The difference in trading volume between the two exchanges is also significant, with Orca handling $17.61 million in trades over the past 24 hours, compared to OpenBook’s $1.36 million.

Orca’s capital-efficient liquidity pools have given it an edge over other exchanges, Orca co-founder Grace Kwan told DL News. Orca’s pools allow liquidity providers to concentrate liquidity across specific price ranges, similar to popular decentralised exchange Uniswap V3 on Ethereum. “This is why they drive the majority of trading volume on Solana and capture the majority of volume from aggregators,” she said.

Total value locked (TVL) on Orca, a decentralised exchange on Solana

Kwan also said that Ocra’s multiple security audits and a bug bounty programme for $500,000 – the amount a white hat hacker would receive when reporting a critical vulnerability in the exchange’s code – have also helped increase confidence in the exchange. She noted that Orca is more “battle-tested” than its peers, having been around for nearly two years, “compared to just a few months for OpenBook.”

Orca’s recipe for success

But funding makes a big difference, and Orca’s financial strategy is two-fold.
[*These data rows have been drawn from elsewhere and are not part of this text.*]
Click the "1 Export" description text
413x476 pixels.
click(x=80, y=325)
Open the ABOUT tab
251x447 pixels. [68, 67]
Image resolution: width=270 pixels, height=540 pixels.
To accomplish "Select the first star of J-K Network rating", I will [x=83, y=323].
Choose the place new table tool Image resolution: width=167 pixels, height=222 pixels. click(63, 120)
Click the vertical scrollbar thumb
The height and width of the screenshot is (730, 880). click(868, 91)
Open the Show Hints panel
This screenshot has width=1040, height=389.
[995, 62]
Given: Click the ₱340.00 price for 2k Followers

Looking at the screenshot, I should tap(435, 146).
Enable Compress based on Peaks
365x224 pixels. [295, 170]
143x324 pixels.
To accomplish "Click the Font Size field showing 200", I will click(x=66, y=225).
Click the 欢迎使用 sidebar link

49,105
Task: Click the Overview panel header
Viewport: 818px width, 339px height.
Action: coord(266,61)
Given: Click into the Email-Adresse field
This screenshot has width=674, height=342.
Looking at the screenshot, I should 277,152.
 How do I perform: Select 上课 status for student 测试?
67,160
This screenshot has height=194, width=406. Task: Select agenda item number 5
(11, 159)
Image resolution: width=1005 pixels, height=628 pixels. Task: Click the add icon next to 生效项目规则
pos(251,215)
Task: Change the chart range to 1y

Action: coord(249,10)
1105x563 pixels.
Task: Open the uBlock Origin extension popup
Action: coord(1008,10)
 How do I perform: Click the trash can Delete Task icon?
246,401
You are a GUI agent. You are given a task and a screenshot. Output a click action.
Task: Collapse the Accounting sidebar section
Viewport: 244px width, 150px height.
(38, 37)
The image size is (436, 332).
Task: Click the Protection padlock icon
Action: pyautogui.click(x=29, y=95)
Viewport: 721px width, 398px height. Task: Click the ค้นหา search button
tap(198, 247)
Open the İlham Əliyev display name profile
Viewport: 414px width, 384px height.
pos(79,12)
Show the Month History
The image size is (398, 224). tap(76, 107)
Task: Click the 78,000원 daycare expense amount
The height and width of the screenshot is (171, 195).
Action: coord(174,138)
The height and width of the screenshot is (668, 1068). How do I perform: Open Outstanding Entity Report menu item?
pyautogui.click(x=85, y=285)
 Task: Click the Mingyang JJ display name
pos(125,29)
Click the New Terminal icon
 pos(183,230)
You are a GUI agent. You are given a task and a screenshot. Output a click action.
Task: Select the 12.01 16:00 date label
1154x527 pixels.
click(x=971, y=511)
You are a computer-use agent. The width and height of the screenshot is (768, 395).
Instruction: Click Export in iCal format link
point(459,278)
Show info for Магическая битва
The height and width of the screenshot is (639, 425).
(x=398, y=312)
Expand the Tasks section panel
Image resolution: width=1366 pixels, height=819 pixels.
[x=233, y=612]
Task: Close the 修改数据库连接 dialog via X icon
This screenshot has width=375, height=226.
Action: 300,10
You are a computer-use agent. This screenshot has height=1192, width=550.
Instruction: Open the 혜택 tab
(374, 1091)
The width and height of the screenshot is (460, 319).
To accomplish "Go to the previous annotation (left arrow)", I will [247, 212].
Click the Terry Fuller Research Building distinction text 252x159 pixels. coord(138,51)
Orca uses its ORCA governance token to help subsidise yields and attract liquidity. Orca’s token has contributed to it becoming the dominant exchange on Solana. And some like Agarwal believe launching an OpenBook token is also a viable option for the struggling exchange.

And while Orca is a venture capital darling, OpenBook is not.

In September 2021, Orca closed an $18 million Series A with investment from Polychain Capital, Coinbase Ventures and Jump Capital among others.

Total value locked (TVL) on Solana, across all protocols

“OpenBook is completely community-driven and funded partially by the Solana Foundation,” Agarwal said. He explained that because OpenBook doesn’t have venture capital backing, it will need to attract funding via revenues, grants or launching a token to keep the project going and incentivise its contributors.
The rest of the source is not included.